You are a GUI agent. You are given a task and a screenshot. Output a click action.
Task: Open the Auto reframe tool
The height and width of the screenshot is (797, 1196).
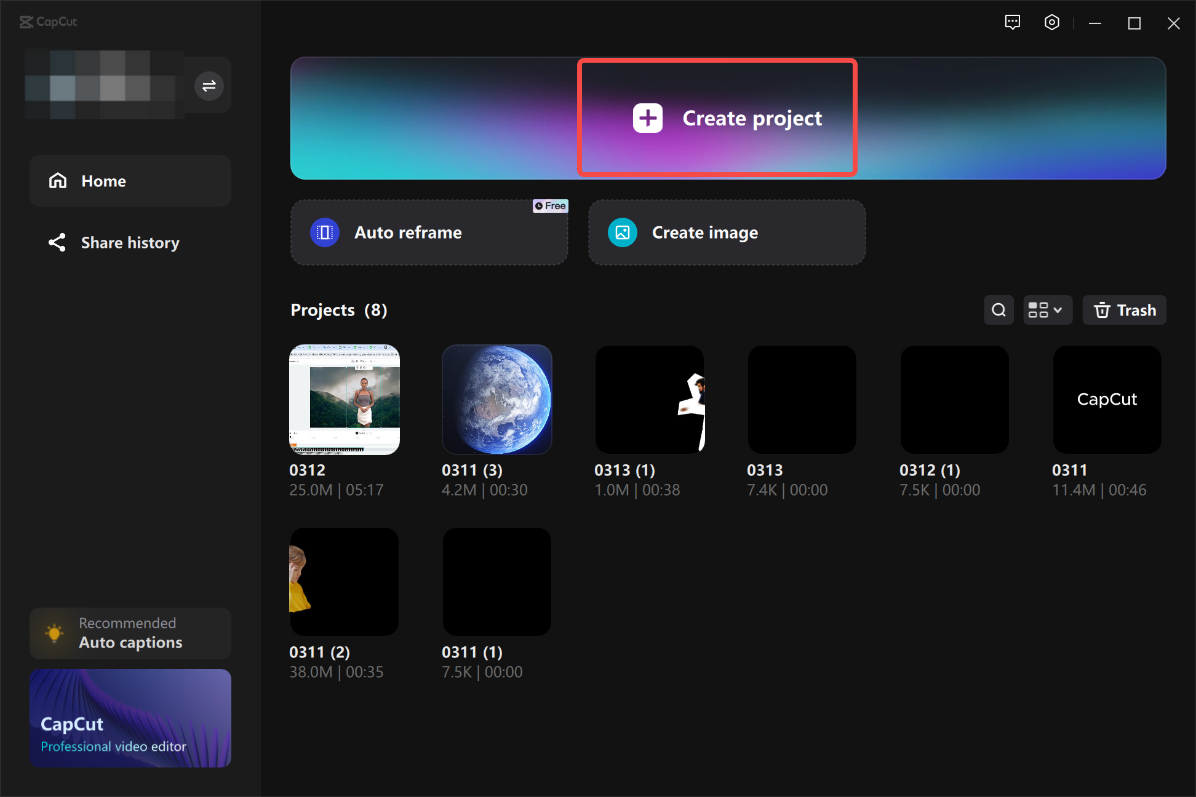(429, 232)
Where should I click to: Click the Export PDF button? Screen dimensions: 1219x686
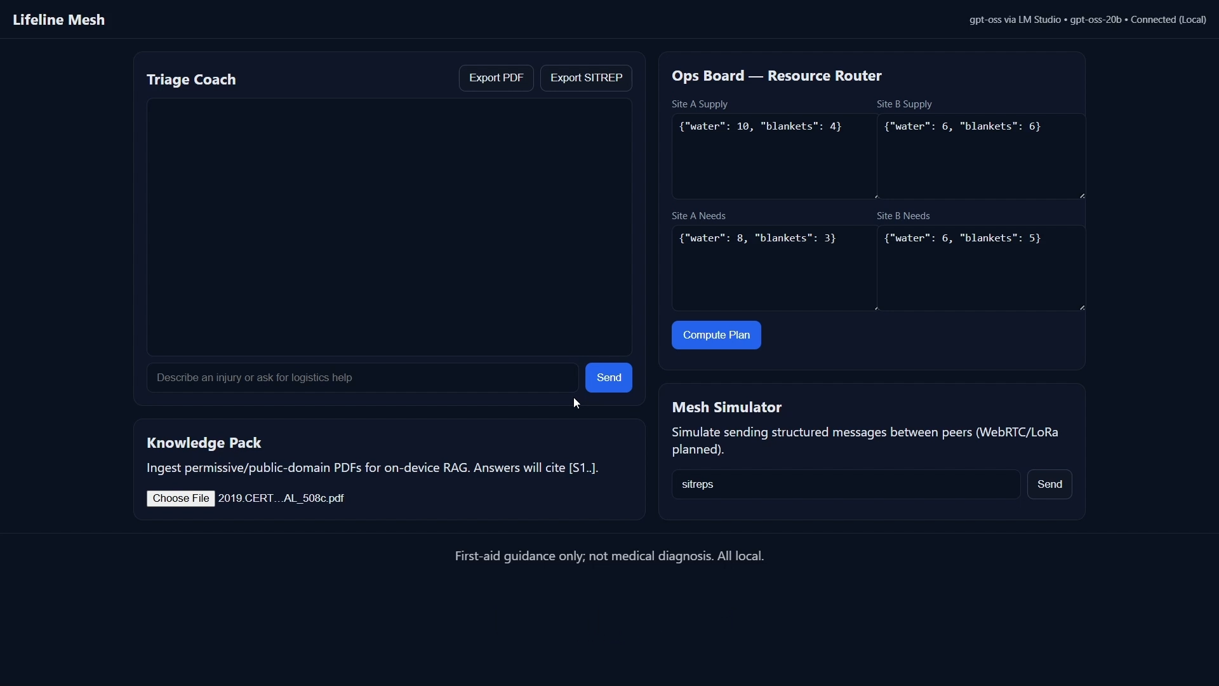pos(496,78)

# # # # # # #

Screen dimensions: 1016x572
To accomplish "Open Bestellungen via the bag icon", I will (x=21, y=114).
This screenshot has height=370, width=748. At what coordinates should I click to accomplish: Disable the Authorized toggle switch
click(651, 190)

# # # # # # #

Assignment
If a line in the entries above contains "Open", report it.

Answer space
Task: Open the Auto reframe tool
To accomplish "Open Bestellungen via the bag icon", I will (x=21, y=114).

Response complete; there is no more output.